A healthy C.J. Spiller and Fred Jackson will point the Bills dull offense in the right direction.
The Buffalo Bills have been the AFC East’s doormat for nearly two decades. Once dominant, the Bills have been reduced to a laughingstock. They are a prime candidate to be shipped north to Canada as a part of NFL expansion. While heading north may still be in the works, the current look of the Bills has changed. A new head coach, quarterback and attitude may be all this team needs to rise out of the AFC’s gutter.
Doug Marrone takes over for Chan Gailey as head coach of the Bills — who finished 6-10 last season. The Bills have offensive standouts in C.J. Spiller and Stevie Johnson, but the drop off is drastic.

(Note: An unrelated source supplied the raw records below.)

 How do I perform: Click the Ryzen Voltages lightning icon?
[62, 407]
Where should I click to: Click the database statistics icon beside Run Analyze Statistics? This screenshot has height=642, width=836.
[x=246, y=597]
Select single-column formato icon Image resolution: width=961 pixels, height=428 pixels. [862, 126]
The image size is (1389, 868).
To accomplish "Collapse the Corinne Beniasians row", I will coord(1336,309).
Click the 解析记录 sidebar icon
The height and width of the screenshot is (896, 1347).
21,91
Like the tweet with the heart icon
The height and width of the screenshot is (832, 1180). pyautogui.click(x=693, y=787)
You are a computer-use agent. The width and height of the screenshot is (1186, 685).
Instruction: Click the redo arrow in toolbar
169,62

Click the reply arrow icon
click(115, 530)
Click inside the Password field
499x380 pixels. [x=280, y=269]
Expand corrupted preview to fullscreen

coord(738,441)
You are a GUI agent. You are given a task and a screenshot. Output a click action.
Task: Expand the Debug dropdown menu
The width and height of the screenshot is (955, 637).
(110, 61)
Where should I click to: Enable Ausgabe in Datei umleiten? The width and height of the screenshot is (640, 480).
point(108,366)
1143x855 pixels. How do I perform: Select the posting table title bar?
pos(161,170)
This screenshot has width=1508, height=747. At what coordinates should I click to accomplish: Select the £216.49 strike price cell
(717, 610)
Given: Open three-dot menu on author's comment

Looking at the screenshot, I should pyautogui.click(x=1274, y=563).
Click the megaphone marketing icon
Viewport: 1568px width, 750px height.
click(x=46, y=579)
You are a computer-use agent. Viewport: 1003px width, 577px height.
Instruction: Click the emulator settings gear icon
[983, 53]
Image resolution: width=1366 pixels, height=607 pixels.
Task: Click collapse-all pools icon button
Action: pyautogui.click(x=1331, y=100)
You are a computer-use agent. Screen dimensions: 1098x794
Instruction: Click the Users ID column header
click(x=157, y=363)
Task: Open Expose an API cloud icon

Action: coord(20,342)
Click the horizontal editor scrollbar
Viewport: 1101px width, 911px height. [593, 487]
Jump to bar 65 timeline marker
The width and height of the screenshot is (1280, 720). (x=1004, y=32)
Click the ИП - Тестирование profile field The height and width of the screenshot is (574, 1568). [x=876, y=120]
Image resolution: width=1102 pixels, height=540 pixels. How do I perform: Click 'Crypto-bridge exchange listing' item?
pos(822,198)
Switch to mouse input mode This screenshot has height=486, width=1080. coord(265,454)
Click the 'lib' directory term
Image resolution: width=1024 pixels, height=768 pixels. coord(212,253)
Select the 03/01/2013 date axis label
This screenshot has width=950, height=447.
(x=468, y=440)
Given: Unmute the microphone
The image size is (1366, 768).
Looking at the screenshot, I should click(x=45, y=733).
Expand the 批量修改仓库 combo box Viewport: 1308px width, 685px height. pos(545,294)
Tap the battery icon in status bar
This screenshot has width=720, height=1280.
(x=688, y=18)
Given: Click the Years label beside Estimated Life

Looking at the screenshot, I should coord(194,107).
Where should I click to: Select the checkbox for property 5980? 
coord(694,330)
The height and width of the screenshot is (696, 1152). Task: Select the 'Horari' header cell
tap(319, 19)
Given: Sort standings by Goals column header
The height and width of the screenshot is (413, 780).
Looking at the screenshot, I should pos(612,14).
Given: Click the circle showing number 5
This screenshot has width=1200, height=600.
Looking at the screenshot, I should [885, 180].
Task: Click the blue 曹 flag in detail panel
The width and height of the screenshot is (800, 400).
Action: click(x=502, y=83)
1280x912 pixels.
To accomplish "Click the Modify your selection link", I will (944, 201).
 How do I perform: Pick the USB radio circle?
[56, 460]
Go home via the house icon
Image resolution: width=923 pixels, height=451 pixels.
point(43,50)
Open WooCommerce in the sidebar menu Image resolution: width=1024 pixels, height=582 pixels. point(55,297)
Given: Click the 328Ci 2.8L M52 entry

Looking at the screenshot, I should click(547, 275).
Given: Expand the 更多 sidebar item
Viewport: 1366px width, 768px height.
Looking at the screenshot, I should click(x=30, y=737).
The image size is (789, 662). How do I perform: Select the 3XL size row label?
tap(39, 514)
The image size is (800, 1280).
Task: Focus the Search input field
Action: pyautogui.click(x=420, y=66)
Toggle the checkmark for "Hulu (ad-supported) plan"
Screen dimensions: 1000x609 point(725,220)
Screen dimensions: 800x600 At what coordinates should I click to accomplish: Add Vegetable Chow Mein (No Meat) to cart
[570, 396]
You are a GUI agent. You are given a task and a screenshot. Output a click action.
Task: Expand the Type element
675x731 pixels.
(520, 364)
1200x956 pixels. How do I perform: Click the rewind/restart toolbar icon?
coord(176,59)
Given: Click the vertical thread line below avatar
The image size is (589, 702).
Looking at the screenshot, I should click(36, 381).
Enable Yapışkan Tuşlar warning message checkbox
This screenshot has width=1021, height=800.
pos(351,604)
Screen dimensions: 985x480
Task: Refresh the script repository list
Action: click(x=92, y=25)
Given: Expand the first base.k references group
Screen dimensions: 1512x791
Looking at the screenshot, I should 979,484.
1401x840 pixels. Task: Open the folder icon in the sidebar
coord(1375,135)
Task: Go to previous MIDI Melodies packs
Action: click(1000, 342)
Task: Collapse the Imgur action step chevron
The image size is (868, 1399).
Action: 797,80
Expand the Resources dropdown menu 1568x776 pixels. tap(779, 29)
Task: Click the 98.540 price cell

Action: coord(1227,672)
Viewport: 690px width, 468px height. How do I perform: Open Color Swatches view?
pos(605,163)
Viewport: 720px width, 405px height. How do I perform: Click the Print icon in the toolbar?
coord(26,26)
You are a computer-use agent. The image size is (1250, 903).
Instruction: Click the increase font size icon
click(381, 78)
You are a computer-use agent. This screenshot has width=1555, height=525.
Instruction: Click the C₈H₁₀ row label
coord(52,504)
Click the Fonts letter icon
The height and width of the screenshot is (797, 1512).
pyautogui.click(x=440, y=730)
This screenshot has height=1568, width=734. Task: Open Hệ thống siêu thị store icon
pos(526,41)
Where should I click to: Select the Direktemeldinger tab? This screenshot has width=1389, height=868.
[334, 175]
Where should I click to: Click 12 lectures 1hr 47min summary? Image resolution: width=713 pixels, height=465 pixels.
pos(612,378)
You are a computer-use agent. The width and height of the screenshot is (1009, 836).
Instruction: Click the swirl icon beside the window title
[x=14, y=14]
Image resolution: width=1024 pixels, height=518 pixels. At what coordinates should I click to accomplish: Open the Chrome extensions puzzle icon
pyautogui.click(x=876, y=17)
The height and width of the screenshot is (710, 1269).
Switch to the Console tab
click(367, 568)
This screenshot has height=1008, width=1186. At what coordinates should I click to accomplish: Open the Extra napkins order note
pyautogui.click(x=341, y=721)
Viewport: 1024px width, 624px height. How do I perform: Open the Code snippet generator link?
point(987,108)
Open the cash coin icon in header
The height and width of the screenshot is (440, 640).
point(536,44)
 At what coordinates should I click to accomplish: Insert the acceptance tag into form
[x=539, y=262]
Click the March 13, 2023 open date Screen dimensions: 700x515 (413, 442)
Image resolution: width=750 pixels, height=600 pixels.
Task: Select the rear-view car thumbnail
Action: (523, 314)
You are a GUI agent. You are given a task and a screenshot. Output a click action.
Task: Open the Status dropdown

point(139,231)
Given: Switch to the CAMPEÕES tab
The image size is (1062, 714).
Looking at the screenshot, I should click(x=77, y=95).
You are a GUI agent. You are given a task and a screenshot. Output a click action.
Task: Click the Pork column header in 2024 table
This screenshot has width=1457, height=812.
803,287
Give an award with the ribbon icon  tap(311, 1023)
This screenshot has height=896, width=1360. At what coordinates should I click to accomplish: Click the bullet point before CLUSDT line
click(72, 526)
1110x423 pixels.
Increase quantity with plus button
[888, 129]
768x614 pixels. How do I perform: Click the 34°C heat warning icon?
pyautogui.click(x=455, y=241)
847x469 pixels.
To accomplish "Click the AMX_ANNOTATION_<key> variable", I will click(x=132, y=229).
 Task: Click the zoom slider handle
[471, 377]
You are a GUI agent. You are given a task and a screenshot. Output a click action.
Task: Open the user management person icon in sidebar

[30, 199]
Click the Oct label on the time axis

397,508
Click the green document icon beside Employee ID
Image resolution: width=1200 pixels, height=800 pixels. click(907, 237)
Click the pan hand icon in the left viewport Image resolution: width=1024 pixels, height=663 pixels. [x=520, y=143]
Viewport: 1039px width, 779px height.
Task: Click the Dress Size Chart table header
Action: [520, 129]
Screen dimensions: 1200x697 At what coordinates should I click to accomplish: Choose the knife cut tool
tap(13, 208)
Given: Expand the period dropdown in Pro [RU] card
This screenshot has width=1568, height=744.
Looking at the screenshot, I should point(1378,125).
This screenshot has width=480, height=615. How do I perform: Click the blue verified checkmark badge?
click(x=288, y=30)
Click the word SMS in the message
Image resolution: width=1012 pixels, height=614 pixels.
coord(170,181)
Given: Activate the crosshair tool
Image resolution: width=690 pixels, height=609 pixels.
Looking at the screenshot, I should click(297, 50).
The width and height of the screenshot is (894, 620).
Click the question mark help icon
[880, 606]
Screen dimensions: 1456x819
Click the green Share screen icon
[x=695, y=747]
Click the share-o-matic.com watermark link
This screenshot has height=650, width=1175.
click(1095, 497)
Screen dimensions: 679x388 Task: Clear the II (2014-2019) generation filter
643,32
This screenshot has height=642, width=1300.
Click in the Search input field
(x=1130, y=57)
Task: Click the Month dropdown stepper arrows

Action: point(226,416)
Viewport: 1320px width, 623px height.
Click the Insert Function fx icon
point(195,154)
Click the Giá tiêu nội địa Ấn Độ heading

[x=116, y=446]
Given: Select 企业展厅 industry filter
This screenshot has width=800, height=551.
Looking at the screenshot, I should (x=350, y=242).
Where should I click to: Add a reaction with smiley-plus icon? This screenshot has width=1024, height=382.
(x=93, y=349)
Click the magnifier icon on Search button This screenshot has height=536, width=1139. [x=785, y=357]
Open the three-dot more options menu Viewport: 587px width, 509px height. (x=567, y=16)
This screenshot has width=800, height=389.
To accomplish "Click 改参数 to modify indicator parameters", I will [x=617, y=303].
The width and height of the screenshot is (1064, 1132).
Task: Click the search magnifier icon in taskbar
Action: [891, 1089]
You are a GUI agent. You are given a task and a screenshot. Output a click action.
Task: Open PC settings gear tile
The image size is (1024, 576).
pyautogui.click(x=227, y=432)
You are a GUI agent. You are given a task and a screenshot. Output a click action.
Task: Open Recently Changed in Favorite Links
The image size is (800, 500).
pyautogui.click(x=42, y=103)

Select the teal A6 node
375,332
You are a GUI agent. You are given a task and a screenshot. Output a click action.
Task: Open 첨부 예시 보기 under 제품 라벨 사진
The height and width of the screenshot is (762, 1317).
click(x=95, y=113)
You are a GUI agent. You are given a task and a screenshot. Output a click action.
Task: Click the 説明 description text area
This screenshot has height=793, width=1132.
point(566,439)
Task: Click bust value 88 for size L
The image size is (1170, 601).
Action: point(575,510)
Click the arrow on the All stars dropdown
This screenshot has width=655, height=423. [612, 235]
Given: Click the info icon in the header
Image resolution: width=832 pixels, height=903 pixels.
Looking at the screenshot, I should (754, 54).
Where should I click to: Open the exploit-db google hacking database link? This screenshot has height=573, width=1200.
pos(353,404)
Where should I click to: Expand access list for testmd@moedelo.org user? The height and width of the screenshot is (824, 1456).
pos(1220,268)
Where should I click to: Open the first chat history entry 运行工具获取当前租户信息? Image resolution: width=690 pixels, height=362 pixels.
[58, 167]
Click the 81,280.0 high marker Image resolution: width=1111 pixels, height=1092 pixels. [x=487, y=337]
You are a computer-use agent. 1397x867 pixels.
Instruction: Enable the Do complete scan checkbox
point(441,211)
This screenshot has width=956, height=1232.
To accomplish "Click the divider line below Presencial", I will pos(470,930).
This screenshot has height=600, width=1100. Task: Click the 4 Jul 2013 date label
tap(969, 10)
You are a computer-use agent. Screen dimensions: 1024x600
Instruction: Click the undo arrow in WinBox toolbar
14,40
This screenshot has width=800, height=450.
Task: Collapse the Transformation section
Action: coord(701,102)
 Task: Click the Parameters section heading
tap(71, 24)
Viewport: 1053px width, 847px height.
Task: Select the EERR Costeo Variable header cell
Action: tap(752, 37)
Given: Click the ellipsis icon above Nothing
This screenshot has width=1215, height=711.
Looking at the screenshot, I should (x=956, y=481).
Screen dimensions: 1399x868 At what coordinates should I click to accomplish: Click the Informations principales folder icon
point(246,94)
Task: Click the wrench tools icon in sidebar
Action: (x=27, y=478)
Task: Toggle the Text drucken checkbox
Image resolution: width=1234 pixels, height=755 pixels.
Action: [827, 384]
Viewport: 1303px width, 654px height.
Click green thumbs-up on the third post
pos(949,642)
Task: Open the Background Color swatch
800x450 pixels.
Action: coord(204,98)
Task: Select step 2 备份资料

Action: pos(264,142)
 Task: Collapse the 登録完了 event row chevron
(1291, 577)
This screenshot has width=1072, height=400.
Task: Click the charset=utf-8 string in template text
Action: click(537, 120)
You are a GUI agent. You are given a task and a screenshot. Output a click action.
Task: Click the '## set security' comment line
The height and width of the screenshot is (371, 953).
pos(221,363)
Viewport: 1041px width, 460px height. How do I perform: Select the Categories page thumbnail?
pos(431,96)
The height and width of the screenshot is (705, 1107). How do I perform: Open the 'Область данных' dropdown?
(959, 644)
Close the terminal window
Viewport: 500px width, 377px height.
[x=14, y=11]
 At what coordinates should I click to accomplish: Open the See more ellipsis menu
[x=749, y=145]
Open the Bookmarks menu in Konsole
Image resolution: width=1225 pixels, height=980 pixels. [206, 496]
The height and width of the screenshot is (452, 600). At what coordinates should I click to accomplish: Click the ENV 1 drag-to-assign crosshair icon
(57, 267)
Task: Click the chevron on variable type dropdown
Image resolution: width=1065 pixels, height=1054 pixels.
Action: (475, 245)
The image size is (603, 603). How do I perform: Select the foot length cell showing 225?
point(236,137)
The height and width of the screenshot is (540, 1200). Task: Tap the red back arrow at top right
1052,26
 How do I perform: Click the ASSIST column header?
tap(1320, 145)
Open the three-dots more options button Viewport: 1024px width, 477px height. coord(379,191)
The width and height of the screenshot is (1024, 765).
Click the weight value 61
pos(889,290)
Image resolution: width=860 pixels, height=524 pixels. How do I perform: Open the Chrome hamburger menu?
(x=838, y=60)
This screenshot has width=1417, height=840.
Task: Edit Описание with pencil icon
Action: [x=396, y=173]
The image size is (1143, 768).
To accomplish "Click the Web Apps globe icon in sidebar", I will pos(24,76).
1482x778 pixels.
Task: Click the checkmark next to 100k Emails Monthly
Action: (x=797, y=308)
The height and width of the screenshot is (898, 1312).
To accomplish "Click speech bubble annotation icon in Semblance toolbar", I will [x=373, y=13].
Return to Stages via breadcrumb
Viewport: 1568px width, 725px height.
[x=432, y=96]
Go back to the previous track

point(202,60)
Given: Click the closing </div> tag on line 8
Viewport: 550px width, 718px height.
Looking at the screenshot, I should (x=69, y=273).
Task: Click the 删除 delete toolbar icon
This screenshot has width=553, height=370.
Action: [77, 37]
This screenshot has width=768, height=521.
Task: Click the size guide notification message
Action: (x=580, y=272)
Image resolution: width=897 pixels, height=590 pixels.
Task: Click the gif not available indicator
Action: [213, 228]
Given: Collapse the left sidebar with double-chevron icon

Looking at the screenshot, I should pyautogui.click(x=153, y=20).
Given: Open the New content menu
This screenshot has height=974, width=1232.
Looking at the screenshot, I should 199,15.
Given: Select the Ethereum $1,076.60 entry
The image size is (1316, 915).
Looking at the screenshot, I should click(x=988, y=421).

Barring anything catastrophic, E.J. Manuel will be the starting quarterback when the season kicks off. Manuel and the Bills were dissected on draft day by analysts and pundits alike when the former Florida State Seminole was selected 16th overall. All Manuel has done is work hard to prove everyone wrong. Kevin Kolb was brought in to compete with Manuel for the starting job, but he suffered a fall in training camp, it opened the door for Manuel. Kolb has had opportunities as a starter in Philadelphia and most recently Arizona — both stints yielding little success. Manuel is perfect for the Bills hurry up style mixed with a touch of the West Coast offense.
C.J. Spiller has arrived and from the looks of it may be around for awhile. Starter Fred Jackson struggled with injuries for most of 2012, but Spiller stepped in to start in seven games. Spiller, a Brian Westbrook clone finished with 1,244 yards, six scores and an NFL-leading 6.0 yards per carry. Spiller was just as effective as a receiver grabbing 43 passes for 459 yards and 2 touchdowns. Jackson should return to the team healthy and will be used primarily on third downs. The Bills are one of the better rushing teams in the league if Jackson and Spiller are both healthy.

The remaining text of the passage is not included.